My Dad used to joke that he gave up chocolate marshmallow milkshakes for Lent. The punch line is that he never drank chocolate marshmallow milkshakes, so it wasn't a terribly difficult burden.
"Dad" humor. I used to be a victim, now I'm an offender.
The story came to mind today when I read Carol Janus' blog from the Center for a New American Dream, "Why give up chocolate for Lent when you can give up plastic?"
Janus, the volunteer chairperson for the Washington National Cathedral's environment committee, wrote about how she started a "give up plastic for Lent" project at the church last year.
"It seems I get two reactions to the idea," she wrote. "It's either great enthusiasm or I'm asked 'What? Give up plastic? That's impossible!' Plastic use has become such an integral part of our lives, and it does seem impossible to give it up."
My reaction doesn't quite fall into either one of those categories.
On one hand, part of me takes a deep breath and thinks that it's not impossible to give up plastic — after all, plastic has only really been around for about a century.
But truly giving up plastics would mean making a Thoreau-inspired retreat to an era without computers, advanced medical care, and any sort of transportation more advanced than a horse.
Or a bicycle, I guess. But you'd have to be careful to ditch the reflectors, which doesn't seem like a good idea.
On the other hand, I see some merit to Janus' idea. But I think it needs some more thought.

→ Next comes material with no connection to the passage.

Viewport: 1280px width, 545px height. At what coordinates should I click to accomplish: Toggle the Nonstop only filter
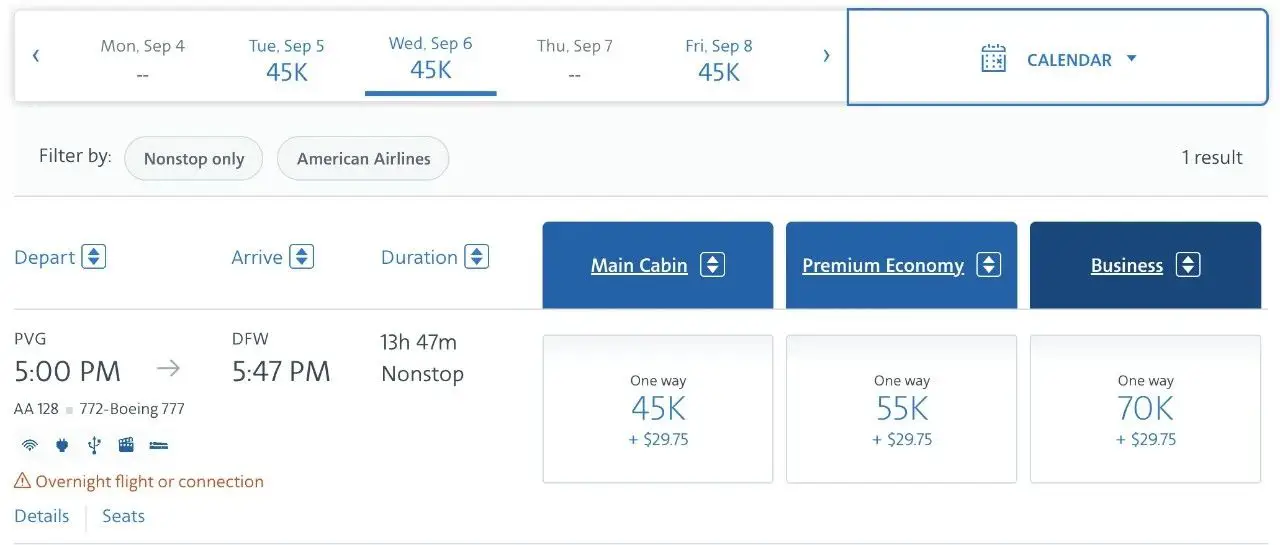click(x=194, y=158)
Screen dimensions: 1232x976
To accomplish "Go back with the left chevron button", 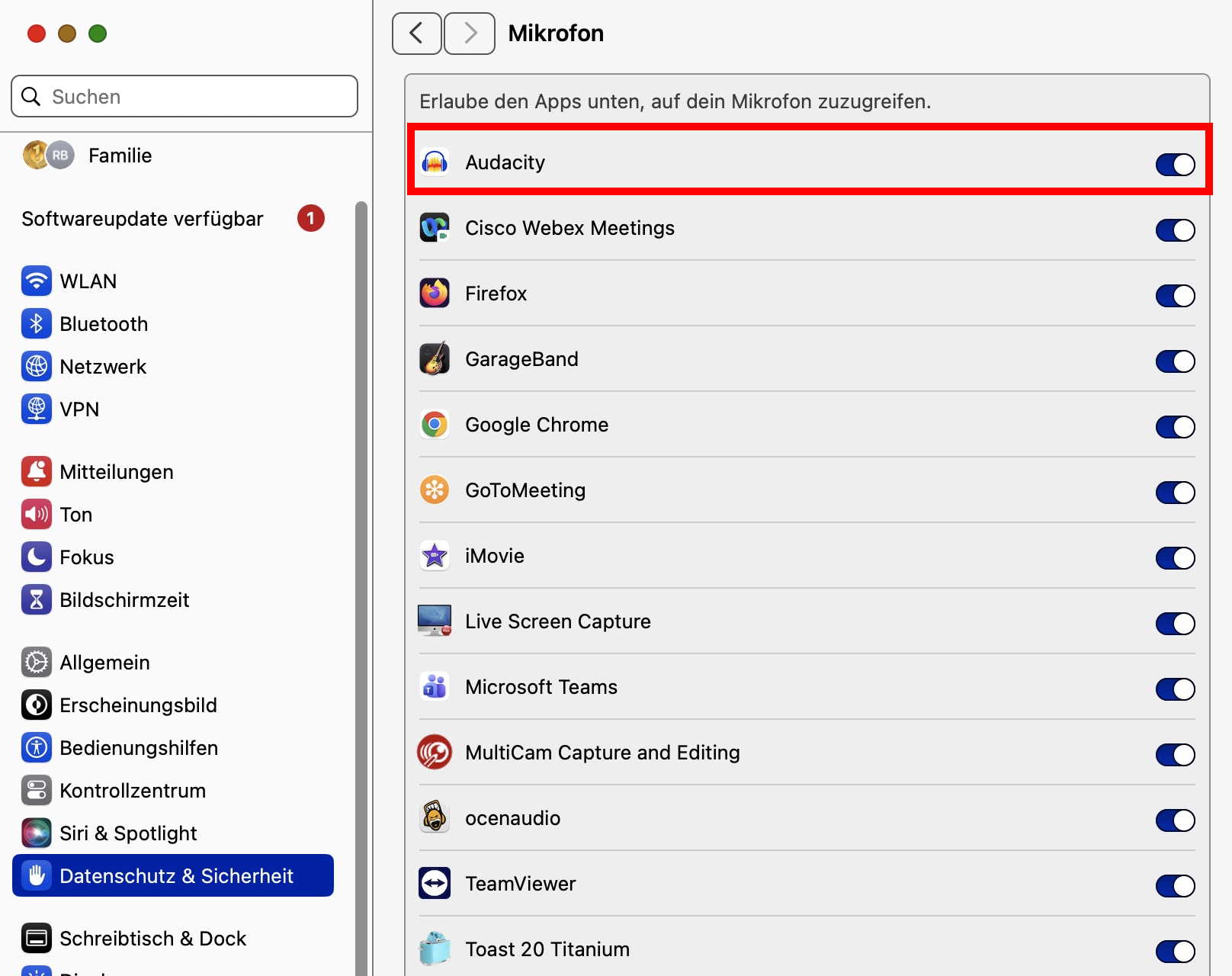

Janus writes that the problem is single-use plastic. I don't think that's quite right. There are plenty of appropriate applications for single-use plastics.
Hospitals are trying to combat serious problems with the spread of infectious diseases by using single-use devices in medical procedures. If I'm in the hospital, I don't really care about giving up the "luxury" of plastic — I don't want MRSA.
I think it's ridiculous that some retailers automatically hand customers a plastic bag no matter what they buy. That's wasteful. But at the same time, I reuse every single bag that I get ... because, well, I have dogs. When I don't get enough "free" bags, I have to buy them. That doesn't appeal to my thrifty nature.
The same applies to the other major product that's always cited by the "give up plastics" proponents: bottled water. I almost never buy bottled water, because why should I? I have bottles. Drinking fountains are a thing. Bottled water is expensive. But there's a time and a place that's appropriate for bottled water (for example, Flint, Mich., for the foreseeable future).
Can we, as a society, use less single-use stuff? Yes. And the world will be a better place if we properly disposed of or recycled the products that we used.
But the bottom line for me is that plastics aren't evil, and we shouldn't treat them like they're something that we'd all be better off without.
Still, chocolate — and chocolate marshmallow milkshakes — have managed to survive despite countless people giving them up for Lent for the past 1,000+ years.
Maybe that's an idea for the deep thinkers working on plastics' persistent image problem. Stop trying to defend plastics with science. Make them seem like a sinful indulgence instead.